Es decir, una vocería astuta del rechazo, dispuesta a tomarse en serio el diagnostico descrito, evitaría la tentación de proyectar su propio repudio visceral al proceso constituyente y se daría cuenta que más que odio lo que la población siente respecto al proceso es hastío.
La posición más potente en este sentido es una que reconozca los aspectos positivos del texto, como las garantías en derechos sociales, y se presente como resultado de un juicio sopesado, no un griterío alarmista. Una campaña del terror podría incluso activar el antiguo clivaje del “sí” y el “no”, autoinfligiéndose un duro golpe.
Por el lado del apruebo hay un desafío similar. Quedarse en una reivindicación a pies juntillas del proceso y del texto constitucional es una receta segura para que la tendencia observada estos últimos meses se mantenga. Una tendencia que de mantenerse llevaría a la victoria del rechazo.
La alternativa es que los que votaremos apruebo nos tomemos en serio el diagnóstico y evitemos la numerología auto afirmativa. Es decir, es necesario sobreponerse a los diagnósticos autocomplacientes, centrados en la existencia de campañas desinformación, las teorías de complot o simplemente una fe ciega en que “saliendo a la calle se arregla todo”.
Esto significa tomarse en serio que las tendencias no cambian solas y la posibilidad de victoria del apruebo descansa en un golpe de timón, mejorando la oferta, comprometiendo reformas una vez aprobado el texto, y los oferentes, entregándole voz a otros actores distintos a los convencionales.
Así, un diagnóstico como ese implicaría que, saliéndose de las cámaras de eco del apruebo duro, una propuesta como “aprobar para mejorar” liderada por voceros distintos a los convención convencional, -ojalá desde la sociedad civil organizada- sería la posición más potente de cara al plebiscito.

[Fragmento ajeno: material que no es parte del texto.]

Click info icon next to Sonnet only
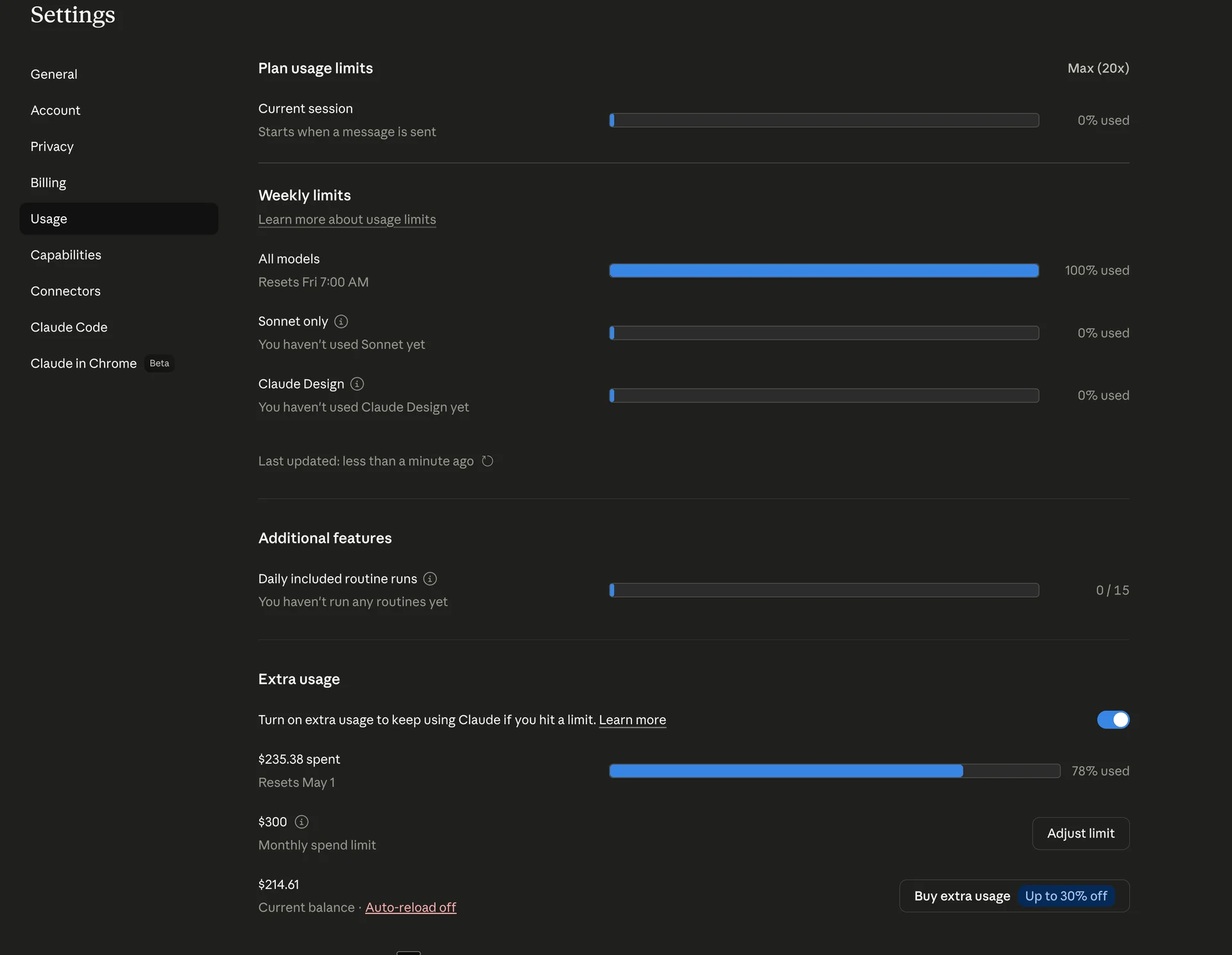Viewport: 1232px width, 955px height. (341, 321)
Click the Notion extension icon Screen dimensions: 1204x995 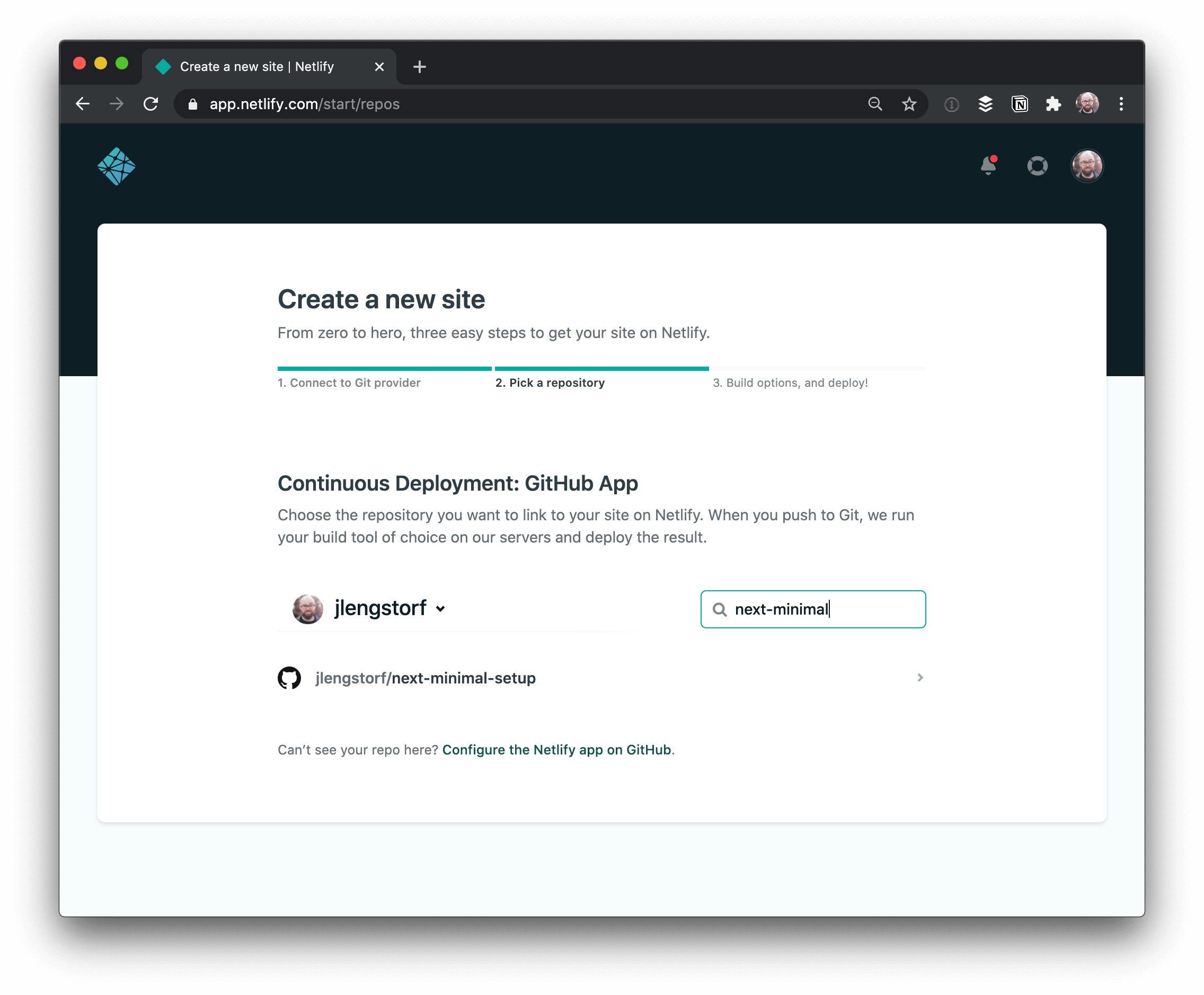point(1020,104)
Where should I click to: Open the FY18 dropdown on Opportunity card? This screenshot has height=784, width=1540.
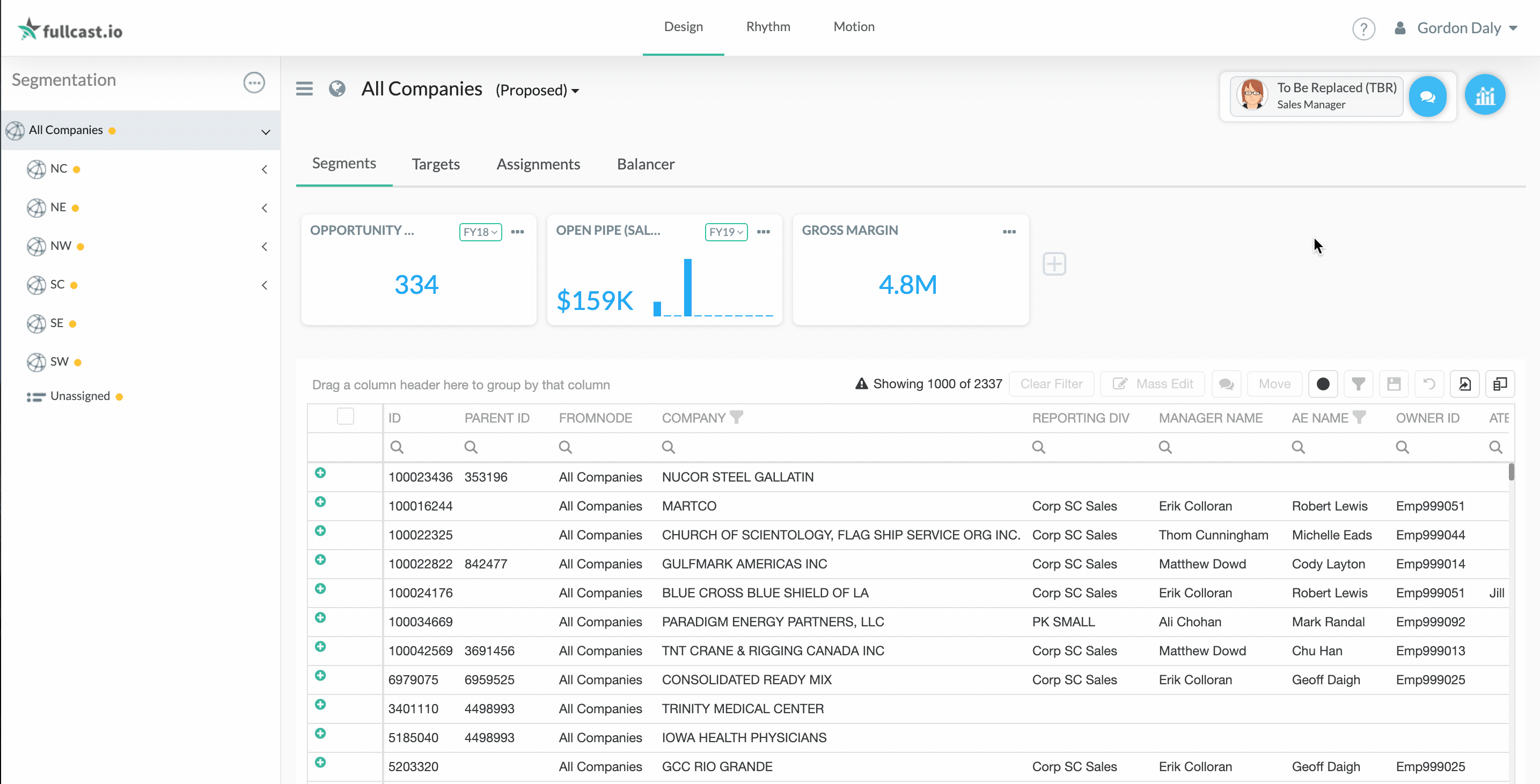[x=480, y=232]
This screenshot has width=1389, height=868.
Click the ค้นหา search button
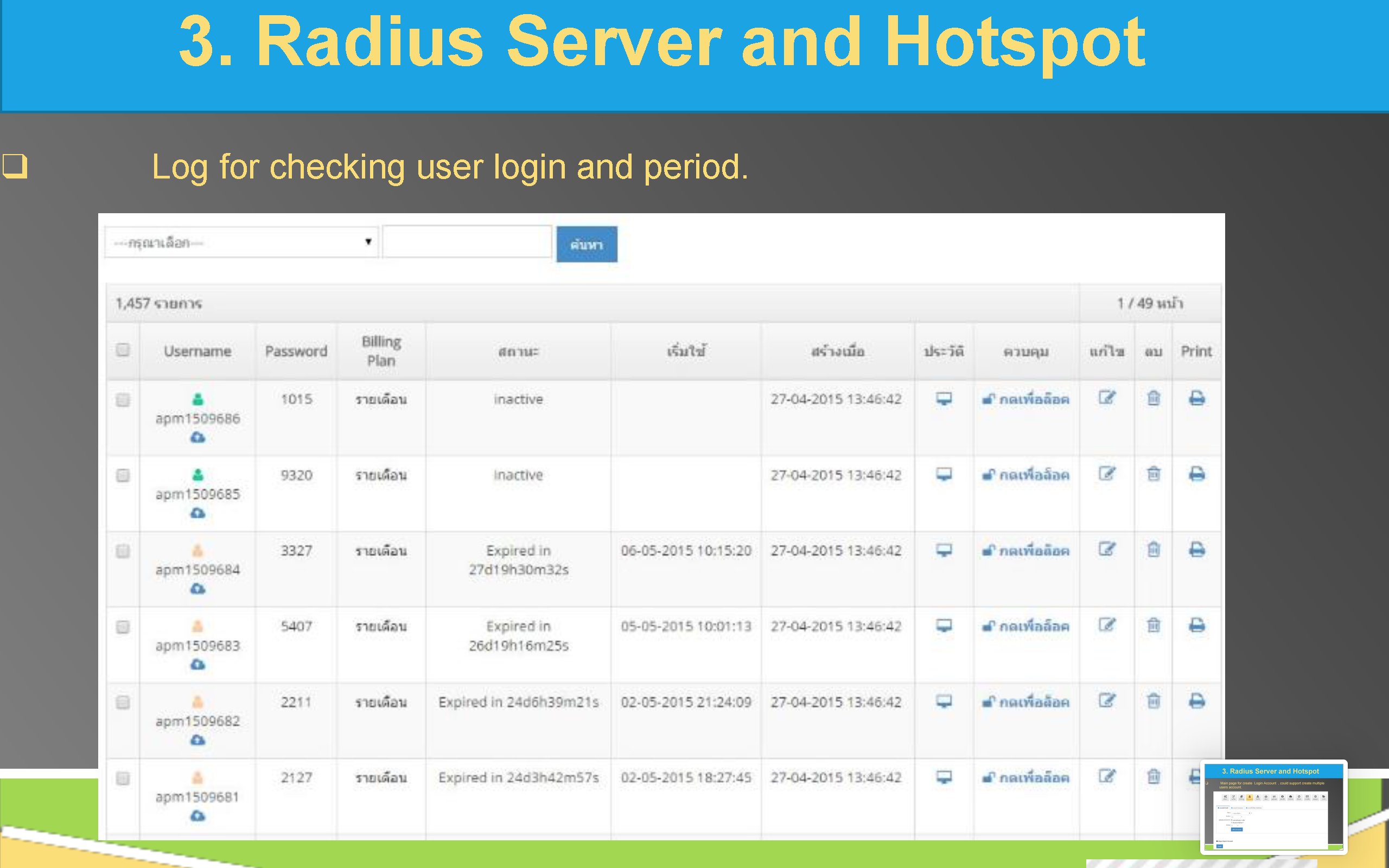(x=586, y=244)
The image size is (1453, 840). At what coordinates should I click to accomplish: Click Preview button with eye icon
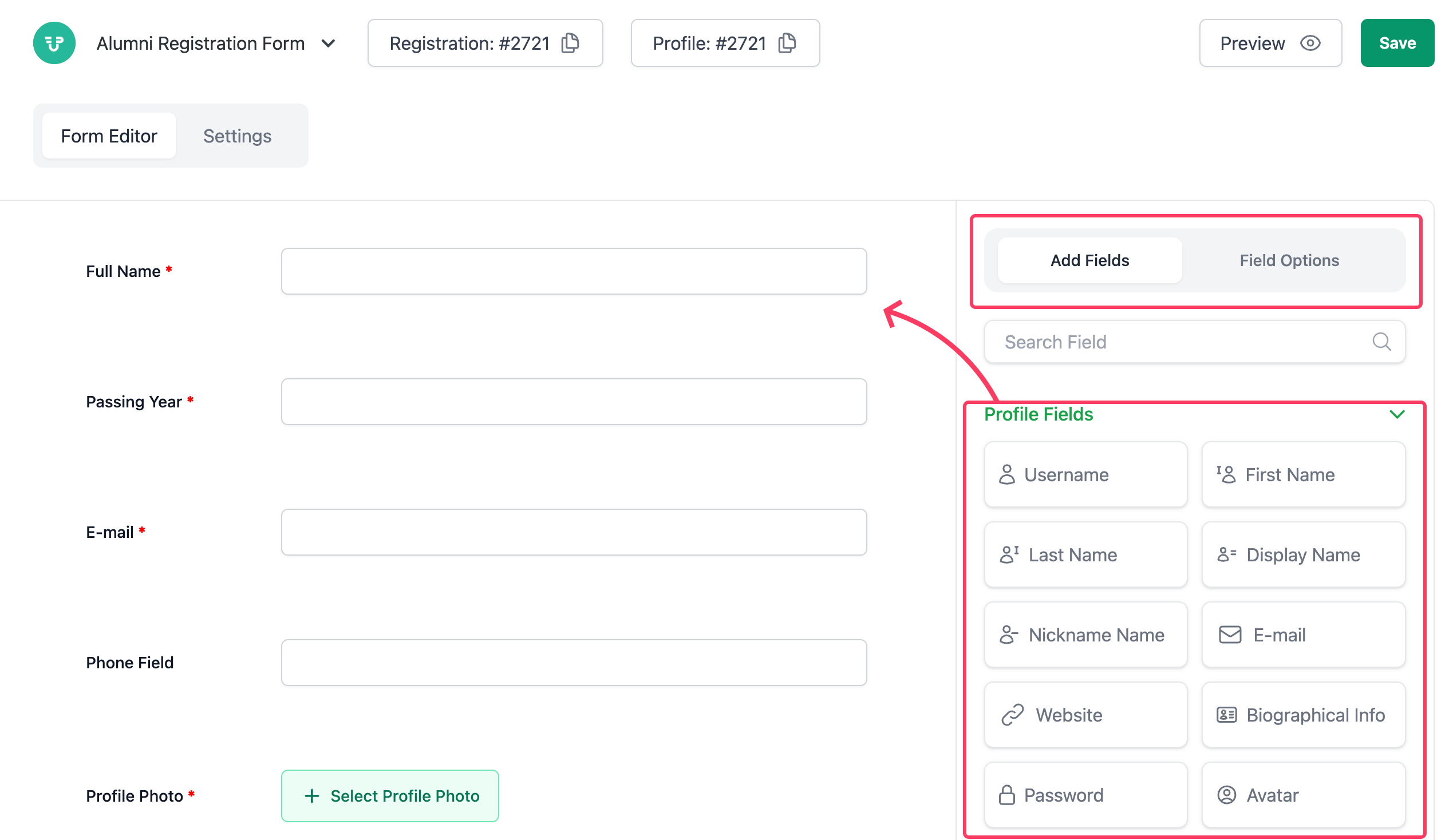pyautogui.click(x=1270, y=43)
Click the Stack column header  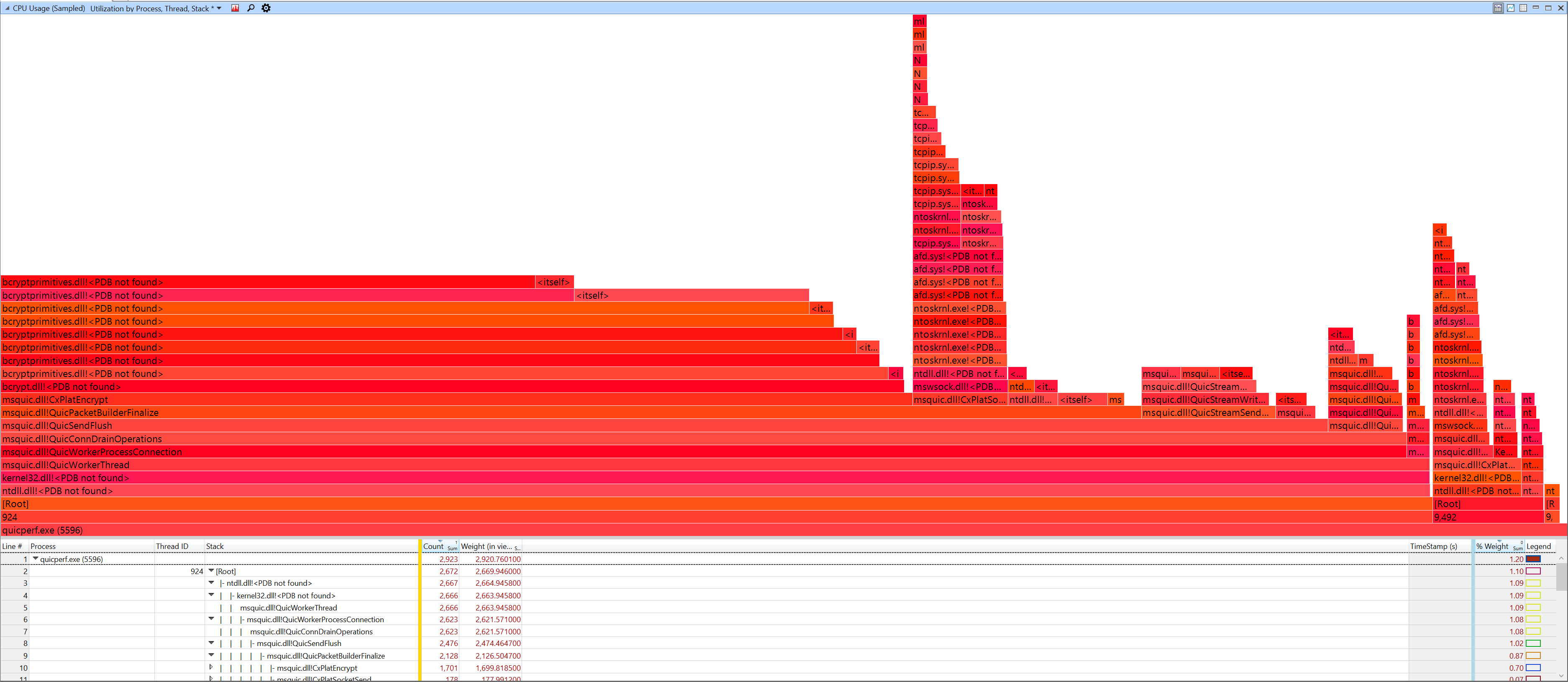pos(215,546)
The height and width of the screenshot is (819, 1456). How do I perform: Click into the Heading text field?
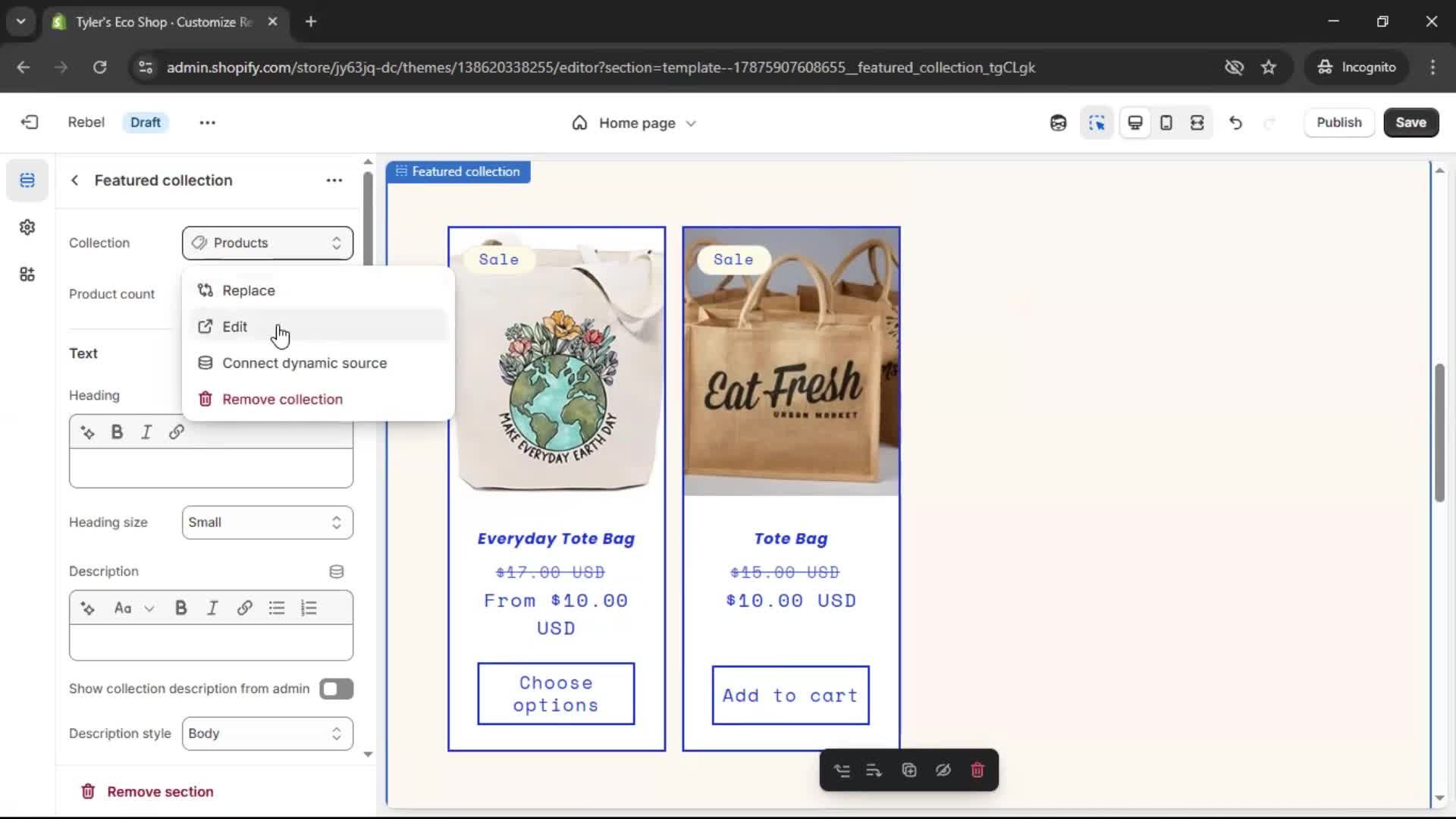(x=211, y=468)
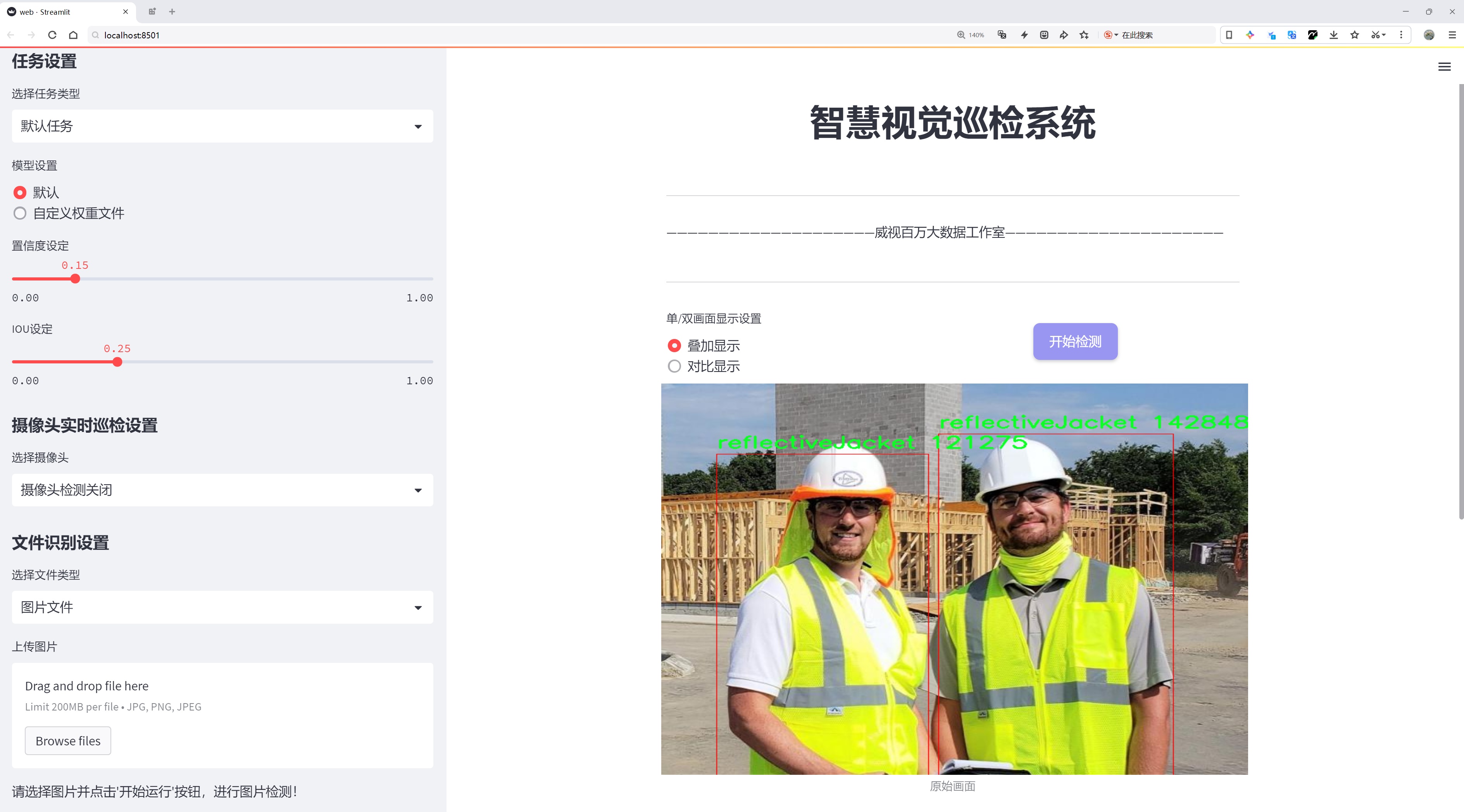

En las próximas semanas, más allá de las múltiples decisiones que deberá tomarse en los campos del apruebo y del rechazo, ningún edificio podrá construirse bien sobre tierra débil. Los que quieran de verdad ganar tendrán que saber renunciar a algunas de sus presuposiciones sobre el diagnóstico y aceptar que la numerología puede ser reconfortante, pero no se ganan elecciones diciéndole a la realidad como debería ser. Se ganan reconociendo cómo es y empujándola lo más que se pueda.